When Black-ish aired Black Lives Matter-themed "Hope" in early 2016 and then a postelection "Lemons" in January 2017, both episodes were everything think-piece dreams were made of: two direct and honest conversations as the affluent Johnson family clashes or comes together over real-life concerns. Despite these successes, ABC pulled "Please, Baby, Please" earlier in 2018 before it even aired. The episode reportedly included paterfamilias Dre sharing his controversial social and political opinions in the form of a bedtime story to his baby son, as well as a debate on the rights of athletes to kneel before the American flag. Unsurprisingly, ABC's move eventually pushed Barris to sign a deal with Netflix. You lose artists when you censor them.
The Simpsons (Fox)
It's hard to pinpoint exactly when The Simpsons slipped from cutting-edge joke-telling into dad humor, but the shift was no more obvious than during "No Good Read Goes Unpunished," the show's stubborn response to comedian Hari Kondabolu's stereotype-dissecting documentary, The Problem With Apu. In the episode, Marge tries to introduce Lisa to her favorite childhood novel, only to realize how racist the story is. Marge attempts some sanitized revisions, but Lisa stops her in her tracks, suddenly addressing the fourth wall and nudging to a picture of Apu: "Something that started decades ago and was applauded as inoffensive is now politically incorrect.
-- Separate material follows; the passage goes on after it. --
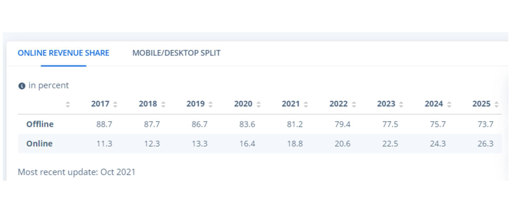Open the Mobile/Desktop Split tab

[176, 53]
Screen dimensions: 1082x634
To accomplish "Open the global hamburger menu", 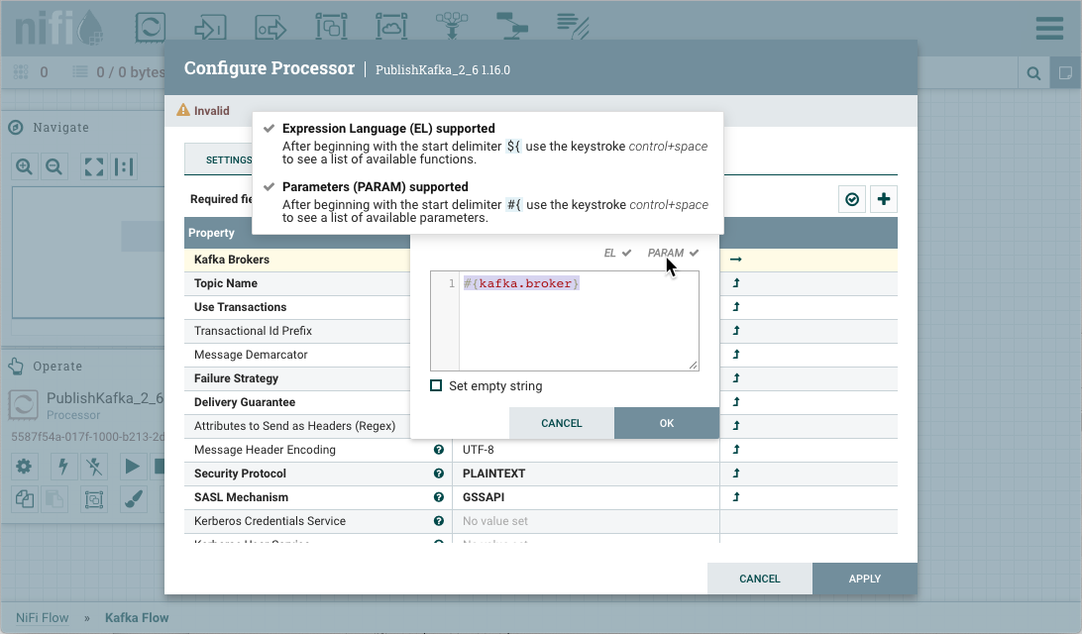I will pyautogui.click(x=1049, y=28).
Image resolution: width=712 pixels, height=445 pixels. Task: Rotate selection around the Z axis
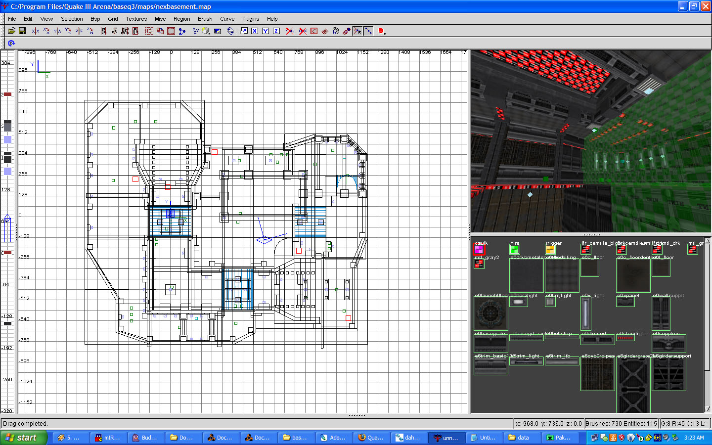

What can you do?" Yikes — way to misread a request for some humanity. Far from issuing a mea culpa, the producers double-down on their excuses for dabbling in racial minstrelsy, misusing the show's most progressive character to faux-intellectualize the debate.
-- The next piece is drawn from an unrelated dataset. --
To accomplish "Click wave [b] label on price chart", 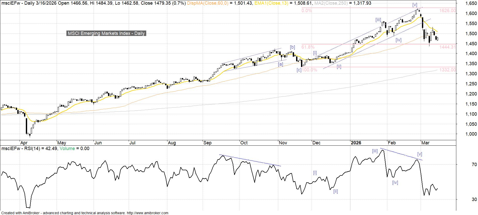I will coord(292,47).
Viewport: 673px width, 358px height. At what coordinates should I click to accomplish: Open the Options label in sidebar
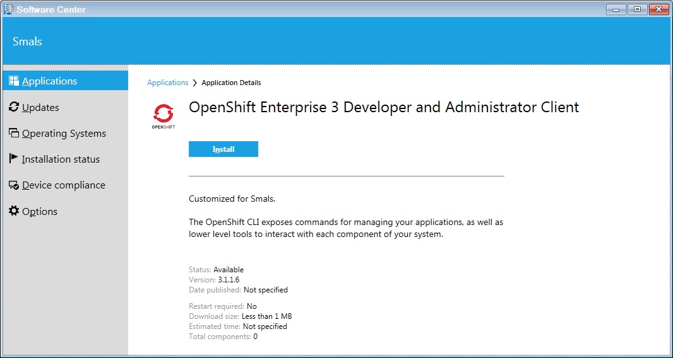click(x=40, y=212)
South Park (Comedy Central)
South Park was supposed to be the most deliciously nihilistic voice of all — impaling the myopic left, chastening the furious right — but in this current political climate, the show can barely muster a coherent response to the absurdities of the news, let alone save us from taking ourselves too seriously. In the October 2018 episode "The Problem With a Poo," South Park just takes on too much at once, using personified feces Mr. Hankey to satirize the Brett Kavanaugh confirmation hearings, Roseanne Barr's "Ambien made me do it!" media tour and The Simpsons' Apu-related shortsightedness all in one go. Trey Parker and Matt Stone are the kings of trolling the trolls, but offending everyone equally — from sensitive snowflakes to snarling celebrity jerks — never really goes anywhere.